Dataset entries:

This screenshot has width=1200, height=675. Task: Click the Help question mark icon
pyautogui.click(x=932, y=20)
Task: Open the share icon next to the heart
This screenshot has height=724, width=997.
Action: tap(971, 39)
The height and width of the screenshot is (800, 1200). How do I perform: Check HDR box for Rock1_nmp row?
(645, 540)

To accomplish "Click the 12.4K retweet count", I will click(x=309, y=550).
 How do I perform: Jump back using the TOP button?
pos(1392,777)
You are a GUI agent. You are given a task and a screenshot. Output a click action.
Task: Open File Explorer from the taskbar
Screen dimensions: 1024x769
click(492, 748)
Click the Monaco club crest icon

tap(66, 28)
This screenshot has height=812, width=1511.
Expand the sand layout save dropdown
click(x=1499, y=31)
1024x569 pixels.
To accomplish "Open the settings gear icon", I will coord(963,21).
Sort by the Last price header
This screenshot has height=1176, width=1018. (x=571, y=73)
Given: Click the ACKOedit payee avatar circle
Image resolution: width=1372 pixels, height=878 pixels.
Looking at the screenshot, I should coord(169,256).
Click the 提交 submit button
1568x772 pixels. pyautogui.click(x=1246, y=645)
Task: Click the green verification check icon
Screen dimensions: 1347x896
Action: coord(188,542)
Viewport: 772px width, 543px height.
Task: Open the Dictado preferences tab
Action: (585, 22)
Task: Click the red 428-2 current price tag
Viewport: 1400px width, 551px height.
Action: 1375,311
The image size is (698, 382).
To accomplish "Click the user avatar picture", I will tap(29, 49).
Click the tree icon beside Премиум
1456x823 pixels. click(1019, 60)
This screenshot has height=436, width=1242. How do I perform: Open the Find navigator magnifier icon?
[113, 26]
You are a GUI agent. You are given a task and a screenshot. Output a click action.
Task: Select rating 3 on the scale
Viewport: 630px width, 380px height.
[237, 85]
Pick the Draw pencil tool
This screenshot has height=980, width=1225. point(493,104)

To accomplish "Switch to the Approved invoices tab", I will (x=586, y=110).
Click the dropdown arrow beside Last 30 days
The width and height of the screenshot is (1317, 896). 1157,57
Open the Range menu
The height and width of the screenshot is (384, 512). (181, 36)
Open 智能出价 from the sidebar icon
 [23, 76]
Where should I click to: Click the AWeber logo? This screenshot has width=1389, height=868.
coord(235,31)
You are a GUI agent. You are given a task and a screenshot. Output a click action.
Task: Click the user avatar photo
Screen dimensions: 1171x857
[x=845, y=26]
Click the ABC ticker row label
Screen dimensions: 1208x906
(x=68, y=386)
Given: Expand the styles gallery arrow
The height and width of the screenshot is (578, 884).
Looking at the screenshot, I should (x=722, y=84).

BRIEF:
Copy the data above verbatim, from the line containing "This screenshot has height=812, width=1511." through the line containing "(x=68, y=386)", both included.

CORRECT RESULT:
This screenshot has height=812, width=1511.
Expand the sand layout save dropdown
click(x=1499, y=31)
1024x569 pixels.
To accomplish "Open the settings gear icon", I will coord(963,21).
Sort by the Last price header
This screenshot has height=1176, width=1018. (x=571, y=73)
Given: Click the ACKOedit payee avatar circle
Image resolution: width=1372 pixels, height=878 pixels.
Looking at the screenshot, I should coord(169,256).
Click the 提交 submit button
1568x772 pixels. pyautogui.click(x=1246, y=645)
Task: Click the green verification check icon
Screen dimensions: 1347x896
Action: coord(188,542)
Viewport: 772px width, 543px height.
Task: Open the Dictado preferences tab
Action: (585, 22)
Task: Click the red 428-2 current price tag
Viewport: 1400px width, 551px height.
Action: 1375,311
The image size is (698, 382).
To accomplish "Click the user avatar picture", I will tap(29, 49).
Click the tree icon beside Премиум
1456x823 pixels. click(1019, 60)
This screenshot has height=436, width=1242. How do I perform: Open the Find navigator magnifier icon?
[113, 26]
You are a GUI agent. You are given a task and a screenshot. Output a click action.
Task: Select rating 3 on the scale
Viewport: 630px width, 380px height.
[237, 85]
Pick the Draw pencil tool
This screenshot has height=980, width=1225. point(493,104)

To accomplish "Switch to the Approved invoices tab", I will (x=586, y=110).
Click the dropdown arrow beside Last 30 days
The width and height of the screenshot is (1317, 896). 1157,57
Open the Range menu
The height and width of the screenshot is (384, 512). (181, 36)
Open 智能出价 from the sidebar icon
 [23, 76]
Where should I click to: Click the AWeber logo? This screenshot has width=1389, height=868.
coord(235,31)
You are a GUI agent. You are given a task and a screenshot. Output a click action.
Task: Click the user avatar photo
Screen dimensions: 1171x857
[x=845, y=26]
Click the ABC ticker row label
Screen dimensions: 1208x906
(x=68, y=386)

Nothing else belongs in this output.